Secondly, these sorts of spaces impose a collective rhythm on the struggle, a rhythm which everyone feels alienated from in the end. It is a rhythm of action after action without deepening, because deepening is not possible when discussion is limited to collective moments. And so, at the end, one doesn't know what one is doing anymore, except reproducing the same thing. When, in such a space, proposals are charged with an exaggerated weight, because no one wants to be dragged into an initiative that seems over their heads. What is known is milked dry until it becomes routine, what is unknown provokes adverse reaction. We'll say it again-- this is the consequence of a lack of autonomy, permanent discussion and thought about what one wants **outside of** the collective moments.

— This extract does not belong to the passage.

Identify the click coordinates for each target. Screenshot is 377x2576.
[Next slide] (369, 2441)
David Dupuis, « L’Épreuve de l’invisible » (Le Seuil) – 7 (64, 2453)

Thirdly, those who are accustomed to making proposals will feel exhausted after a while, because thinking about proposals each time and taking effort to realize them takes more energy than simply participating in an action. In every relation, the lack of mutuality eventually becomes a burden, until one decides to break with it. On the other hand, the ones that the proposals are coming to will feel passive, ever more unsure about what they actually want, in contrast with those who always seem to have a clear idea of what they want. This role begins to gnaw at us, until one has had enough of it and takes a step back from everything. An organizational model which is unbalanced can keep burning on enthusiasm for a while, but when the enthusiasm disappears one is left with sour feelings.

And so? Every struggle is in need of spaces that can help shape it. Spaces in which there is discussion or in which one can coordinate for specific goals (for example the organization of a demonstration). However, when there is only one space, and this space becomes the reference point, it will inevitably become a burden to the struggle and will suffocate people's autonomous courses, rather than giving them oxygen.